§ **WORK TASK**
Output exactly the lines from the one with "has width=1263, height=456." through the last line of the data below, both included, and nothing more.

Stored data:

_ _ _ _ _

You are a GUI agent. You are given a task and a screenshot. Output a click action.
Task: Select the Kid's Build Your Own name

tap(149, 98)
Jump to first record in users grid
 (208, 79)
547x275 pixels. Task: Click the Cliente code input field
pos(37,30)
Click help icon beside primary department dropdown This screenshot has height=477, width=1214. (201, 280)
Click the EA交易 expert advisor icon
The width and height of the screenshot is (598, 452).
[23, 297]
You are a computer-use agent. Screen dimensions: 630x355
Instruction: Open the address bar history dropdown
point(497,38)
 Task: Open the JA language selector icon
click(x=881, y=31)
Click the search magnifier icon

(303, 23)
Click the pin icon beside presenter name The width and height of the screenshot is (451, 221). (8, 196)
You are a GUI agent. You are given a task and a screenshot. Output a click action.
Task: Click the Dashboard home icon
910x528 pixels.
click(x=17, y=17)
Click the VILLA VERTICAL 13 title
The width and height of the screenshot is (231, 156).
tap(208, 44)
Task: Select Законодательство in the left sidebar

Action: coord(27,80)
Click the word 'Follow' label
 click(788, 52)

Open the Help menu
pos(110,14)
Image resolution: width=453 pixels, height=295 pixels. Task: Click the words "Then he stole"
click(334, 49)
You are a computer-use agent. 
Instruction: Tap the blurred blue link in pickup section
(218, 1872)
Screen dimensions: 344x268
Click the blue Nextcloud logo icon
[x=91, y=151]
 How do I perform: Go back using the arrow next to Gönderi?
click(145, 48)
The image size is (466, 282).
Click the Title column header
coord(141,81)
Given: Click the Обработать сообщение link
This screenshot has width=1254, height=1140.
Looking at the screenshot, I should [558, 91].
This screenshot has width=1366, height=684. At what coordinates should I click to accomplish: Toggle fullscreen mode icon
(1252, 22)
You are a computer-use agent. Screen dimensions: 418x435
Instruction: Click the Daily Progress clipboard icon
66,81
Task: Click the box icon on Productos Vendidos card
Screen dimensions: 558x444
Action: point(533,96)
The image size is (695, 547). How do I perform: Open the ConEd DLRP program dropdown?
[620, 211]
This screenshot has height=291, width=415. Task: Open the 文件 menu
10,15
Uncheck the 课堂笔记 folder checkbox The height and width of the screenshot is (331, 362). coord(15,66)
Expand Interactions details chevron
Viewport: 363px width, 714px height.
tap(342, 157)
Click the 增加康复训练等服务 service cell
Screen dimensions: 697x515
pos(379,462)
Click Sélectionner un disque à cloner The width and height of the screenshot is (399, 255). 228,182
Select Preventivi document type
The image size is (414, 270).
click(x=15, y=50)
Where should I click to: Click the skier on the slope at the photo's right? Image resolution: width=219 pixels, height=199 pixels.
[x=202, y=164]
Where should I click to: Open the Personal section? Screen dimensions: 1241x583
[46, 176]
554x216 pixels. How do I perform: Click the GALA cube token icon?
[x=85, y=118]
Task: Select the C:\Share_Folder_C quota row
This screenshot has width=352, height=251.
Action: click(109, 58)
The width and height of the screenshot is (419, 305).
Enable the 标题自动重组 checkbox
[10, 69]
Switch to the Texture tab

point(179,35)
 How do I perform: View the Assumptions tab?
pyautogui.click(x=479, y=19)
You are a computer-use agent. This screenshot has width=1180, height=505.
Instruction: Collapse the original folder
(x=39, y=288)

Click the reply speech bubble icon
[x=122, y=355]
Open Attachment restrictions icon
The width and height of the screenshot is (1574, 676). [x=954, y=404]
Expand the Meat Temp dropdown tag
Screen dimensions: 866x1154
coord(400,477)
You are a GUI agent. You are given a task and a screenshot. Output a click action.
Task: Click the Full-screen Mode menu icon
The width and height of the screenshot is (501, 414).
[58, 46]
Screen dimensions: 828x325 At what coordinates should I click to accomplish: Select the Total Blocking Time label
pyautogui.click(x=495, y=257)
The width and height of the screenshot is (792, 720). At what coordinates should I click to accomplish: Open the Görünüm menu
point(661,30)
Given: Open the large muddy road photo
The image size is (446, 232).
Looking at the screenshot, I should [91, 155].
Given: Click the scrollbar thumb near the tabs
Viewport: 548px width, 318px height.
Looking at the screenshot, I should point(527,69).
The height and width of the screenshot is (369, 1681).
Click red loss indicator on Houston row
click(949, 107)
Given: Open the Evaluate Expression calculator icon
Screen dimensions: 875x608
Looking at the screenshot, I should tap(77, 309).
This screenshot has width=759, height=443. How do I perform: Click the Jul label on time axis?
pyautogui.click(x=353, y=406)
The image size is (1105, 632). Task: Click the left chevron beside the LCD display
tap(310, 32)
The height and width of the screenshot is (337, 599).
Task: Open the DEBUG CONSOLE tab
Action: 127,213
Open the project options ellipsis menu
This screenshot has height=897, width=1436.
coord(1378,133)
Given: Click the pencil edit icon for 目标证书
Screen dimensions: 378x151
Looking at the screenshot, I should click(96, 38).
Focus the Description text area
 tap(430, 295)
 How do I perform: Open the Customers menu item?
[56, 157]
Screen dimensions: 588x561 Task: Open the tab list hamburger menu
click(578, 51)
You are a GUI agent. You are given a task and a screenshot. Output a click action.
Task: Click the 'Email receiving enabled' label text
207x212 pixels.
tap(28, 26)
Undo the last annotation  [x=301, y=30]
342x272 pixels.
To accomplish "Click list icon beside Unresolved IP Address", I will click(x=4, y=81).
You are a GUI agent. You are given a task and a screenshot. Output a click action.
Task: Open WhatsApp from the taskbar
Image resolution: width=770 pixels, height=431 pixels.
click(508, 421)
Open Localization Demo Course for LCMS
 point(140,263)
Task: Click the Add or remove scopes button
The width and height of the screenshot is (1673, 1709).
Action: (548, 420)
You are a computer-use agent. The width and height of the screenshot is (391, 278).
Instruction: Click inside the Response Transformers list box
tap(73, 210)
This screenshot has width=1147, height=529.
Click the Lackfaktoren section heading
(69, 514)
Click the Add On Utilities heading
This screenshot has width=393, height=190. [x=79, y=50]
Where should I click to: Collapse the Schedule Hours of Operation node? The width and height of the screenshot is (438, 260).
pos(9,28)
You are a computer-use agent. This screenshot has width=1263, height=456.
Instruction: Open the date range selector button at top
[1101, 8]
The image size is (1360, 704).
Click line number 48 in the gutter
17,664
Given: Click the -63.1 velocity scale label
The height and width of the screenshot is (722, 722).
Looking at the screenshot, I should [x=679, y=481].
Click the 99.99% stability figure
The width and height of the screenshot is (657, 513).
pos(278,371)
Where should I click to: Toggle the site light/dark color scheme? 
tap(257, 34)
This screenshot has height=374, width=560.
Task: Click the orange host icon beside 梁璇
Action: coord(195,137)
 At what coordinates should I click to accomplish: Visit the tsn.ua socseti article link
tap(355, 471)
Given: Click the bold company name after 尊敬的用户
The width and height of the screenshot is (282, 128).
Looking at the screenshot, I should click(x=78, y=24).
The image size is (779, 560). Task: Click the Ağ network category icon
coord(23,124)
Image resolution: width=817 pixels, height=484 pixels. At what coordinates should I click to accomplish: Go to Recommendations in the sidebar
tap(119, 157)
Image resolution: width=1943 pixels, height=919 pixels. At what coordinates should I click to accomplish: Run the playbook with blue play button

_ _ _ _ _

§ **SOLUTION**
You are a computer-use agent. This screenshot has width=1263, height=456.
Instruction: Open the date range selector button at top
[1101, 8]
The image size is (1360, 704).
Click line number 48 in the gutter
17,664
Given: Click the -63.1 velocity scale label
The height and width of the screenshot is (722, 722).
Looking at the screenshot, I should [x=679, y=481].
Click the 99.99% stability figure
The width and height of the screenshot is (657, 513).
pos(278,371)
Where should I click to: Toggle the site light/dark color scheme? 
tap(257, 34)
This screenshot has height=374, width=560.
Task: Click the orange host icon beside 梁璇
Action: coord(195,137)
 At what coordinates should I click to accomplish: Visit the tsn.ua socseti article link
tap(355, 471)
Given: Click the bold company name after 尊敬的用户
The width and height of the screenshot is (282, 128).
Looking at the screenshot, I should click(x=78, y=24).
The image size is (779, 560). Task: Click the Ağ network category icon
coord(23,124)
Image resolution: width=817 pixels, height=484 pixels. At what coordinates should I click to accomplish: Go to Recommendations in the sidebar
tap(119, 157)
Image resolution: width=1943 pixels, height=919 pixels. At what coordinates should I click to accomplish: Run the playbook with blue play button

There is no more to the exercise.